The aforementioned systems have been described with respect to interaction between several components. It can be appreciated that such systems and components can include those components or specified sub-components, some of the specified components or sub-components, and/or additional components, and according to various permutations and combinations of the foregoing. Sub-components can also be implemented as components communicatively coupled to other components rather than included within parent components (hierarchical). Additionally, it can be noted that one or more components may be combined into a single component providing aggregate functionality or divided into several separate sub-components, and that any one or more middle layers, such as a management layer, may be provided to communicatively couple to such sub-components in order to provide integrated functionality. Any components described herein may also interact with one or more other components not specifically described herein but generally known by those of skill in the art.

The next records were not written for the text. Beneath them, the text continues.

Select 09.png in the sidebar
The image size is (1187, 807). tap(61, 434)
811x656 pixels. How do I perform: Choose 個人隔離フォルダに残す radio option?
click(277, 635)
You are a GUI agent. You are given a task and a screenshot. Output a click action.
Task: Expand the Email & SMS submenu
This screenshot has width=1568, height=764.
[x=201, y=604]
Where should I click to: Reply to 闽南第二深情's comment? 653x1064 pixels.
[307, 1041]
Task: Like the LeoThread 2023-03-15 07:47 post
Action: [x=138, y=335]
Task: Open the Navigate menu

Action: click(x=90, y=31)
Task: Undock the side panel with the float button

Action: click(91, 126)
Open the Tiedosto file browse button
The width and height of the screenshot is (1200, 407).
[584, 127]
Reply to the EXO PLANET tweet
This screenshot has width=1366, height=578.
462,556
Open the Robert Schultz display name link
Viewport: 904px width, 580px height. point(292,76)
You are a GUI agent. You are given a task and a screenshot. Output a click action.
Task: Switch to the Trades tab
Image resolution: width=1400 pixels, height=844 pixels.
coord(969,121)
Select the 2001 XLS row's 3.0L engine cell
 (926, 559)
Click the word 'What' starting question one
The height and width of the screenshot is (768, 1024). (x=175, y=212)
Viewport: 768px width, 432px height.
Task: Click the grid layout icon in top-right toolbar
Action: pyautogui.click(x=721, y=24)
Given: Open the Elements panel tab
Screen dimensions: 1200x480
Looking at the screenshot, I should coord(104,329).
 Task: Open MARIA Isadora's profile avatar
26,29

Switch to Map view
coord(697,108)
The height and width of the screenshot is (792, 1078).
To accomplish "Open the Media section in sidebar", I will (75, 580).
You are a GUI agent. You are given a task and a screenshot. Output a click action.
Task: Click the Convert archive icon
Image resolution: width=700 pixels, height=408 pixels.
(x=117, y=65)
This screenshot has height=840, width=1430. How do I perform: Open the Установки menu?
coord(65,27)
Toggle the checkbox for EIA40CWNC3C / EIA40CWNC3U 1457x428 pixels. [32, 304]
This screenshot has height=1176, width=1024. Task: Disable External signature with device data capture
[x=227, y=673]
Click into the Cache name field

In view of the exemplary systems described herein, methodologies that may be implemented in accordance with the described subject matter can also be appreciated with reference to the flowcharts of the various figures. While for purposes of simplicity of explanation, the methodologies are shown and described as a series of blocks, it is to be understood and appreciated that the various embodiments are not limited by the order of the blocks, as some blocks may occur in different orders and/or concurrently with other blocks from what is depicted and described herein. Where non-sequential, or branched, flow is illustrated via flowchart, it can be appreciated that various other branches, flow paths, and orders of the blocks, may be implemented which achieve the same or a similar result. Moreover, some illustrated blocks are optional in implementing the methodologies described hereinafter.
While the invention is susceptible to various modifications and alternative constructions, certain illustrated embodiments thereof are shown in the drawings and have been described above in detail. It should be understood, however, that there is no intention to limit the invention to the specific forms disclosed, but on the contrary, the intention is to cover all modifications, alternative constructions, and equivalents falling within the spirit and scope of the invention.
In addition to the various embodiments described herein, it is to be understood that other similar embodiments can be used or modifications and additions can be made to the described embodiment(s) for performing the same or equivalent function of the corresponding embodiment(s) without deviating therefrom. Still further, multiple processing chips or multiple devices can share the performance of one or more functions described herein, and similarly, storage can be effected across a plurality of devices. Accordingly, the invention is not to be limited to any single embodiment, but rather is to be construed in breadth, spirit and scope in accordance with the appended claims.